The vast majority of student loan debt in America is federal debt, meaning government loans that are issued directly by the U.S. Department of Education. In fact, more than 93% of all student loans fall into the federal category, leaving just a small portion of private educational debt.
There are a few reasons for this trend, including accessibility, costs and benefits. For many borrowers, federal student loans are easier to obtain, come with better protections and forgiveness options, and even have lower interest rates than private student loans. That’s why, in most cases, student borrowers should opt for federal loans before turning to private loans.
Here’s a look at some of the biggest benefits (and drawbacks) of federal student loans and how they compare to private student loans.
Table of contents:
- Federal student loan benefits
- Private student loan benefits
- Differences between federal and private student loans
- Federal loans vs. private loans: Which is best for me?
- Federal loans vs. private loans FAQs
Federal student loans
Federal student loans are those that are issued by the federal government to student borrowers and, in some cases, their parents. These loans offer various funding and repayment options, and borrowers are responsible for repaying the debt back with interest.
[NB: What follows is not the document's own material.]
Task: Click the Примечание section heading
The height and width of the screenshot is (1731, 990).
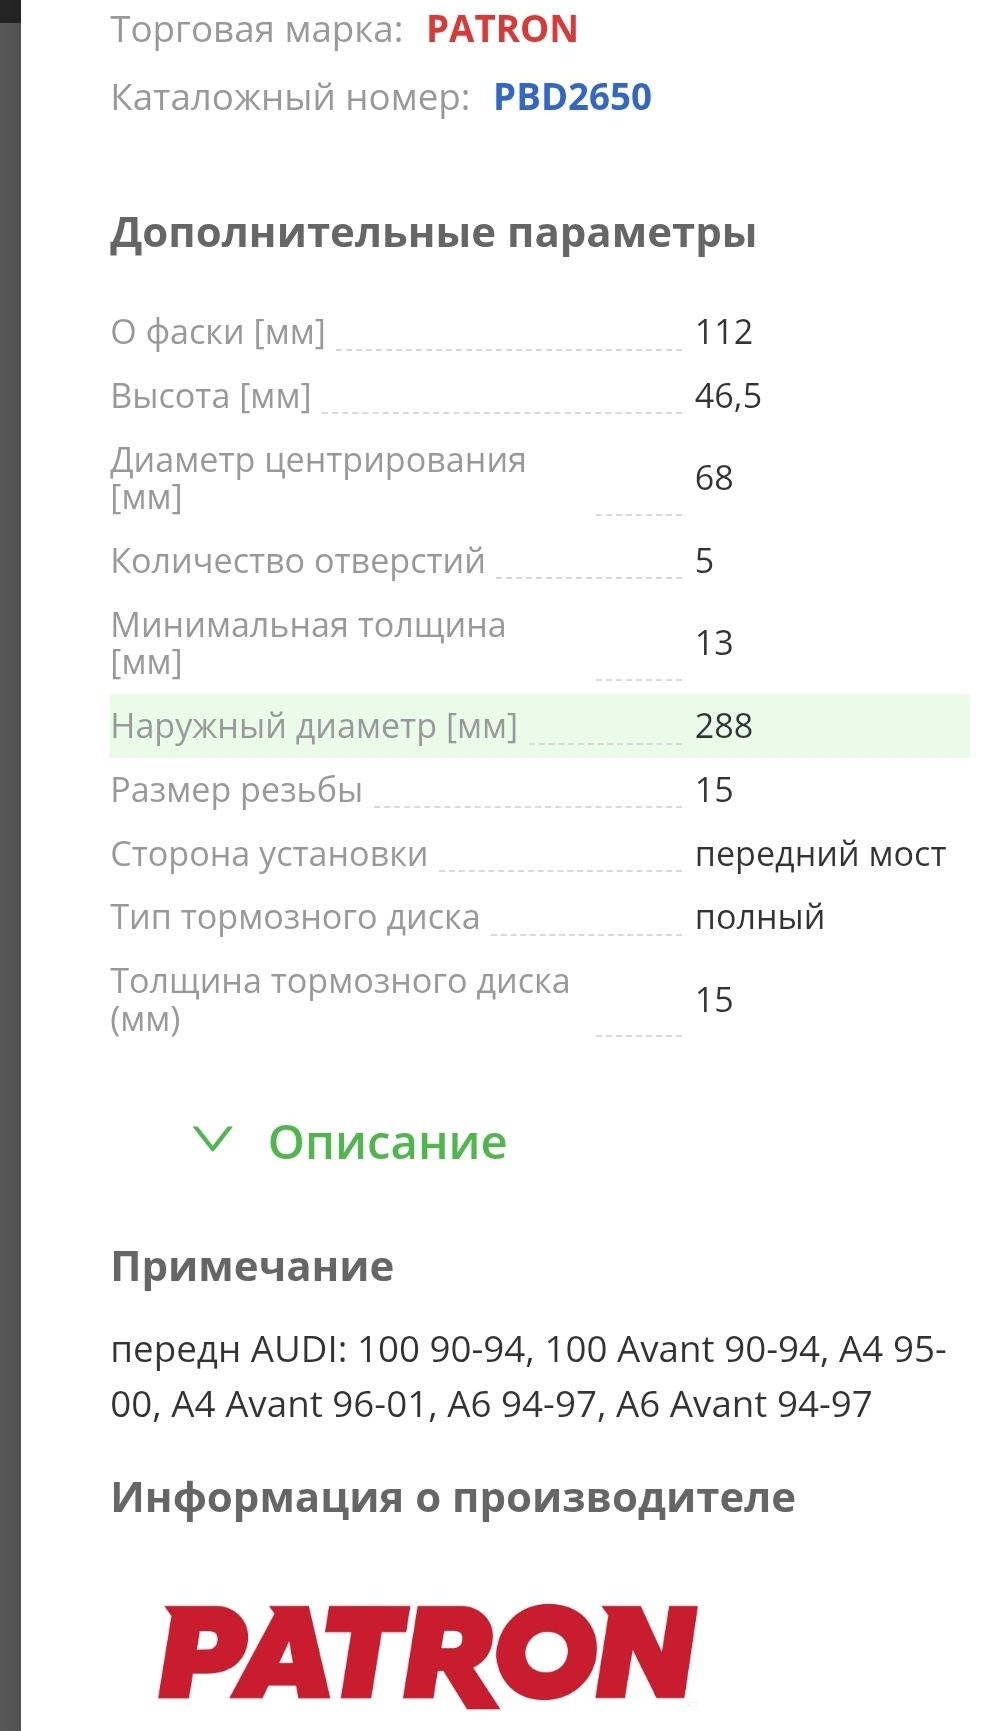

There are a few different kinds of federal loans available to undergraduate students, graduate students and professional students, including:
- Direct Subsidized Loans
- Direct Unsubsidized Loans
- Direct PLUS Loans (including Parent PLUS Loans)
Eligibility for some federal student loans is based on financial need and in some cases, a credit check may be required to qualify. But in general, federal student loans are widely accessible — one reason they’re the predominant way families borrow for college. Some federal loans are capped at a maximum dollar amount each year, while others allow you to borrow up to your total cost of attendance (minus any financial aid you’ve been offered).
Benefits of federal student loans
There are many benefits of federal student loans, especially when compared against private loans from banks, credit unions and other private lenders.
Fixed interest rates
Federal student loans have fixed interest rates that are set based on the results of a Treasury-note auction each year. This means that all federal borrowers will pay the same locked interest rate when borrowing money that school year, rather than rates being determined by factors such as credit history or repayment terms.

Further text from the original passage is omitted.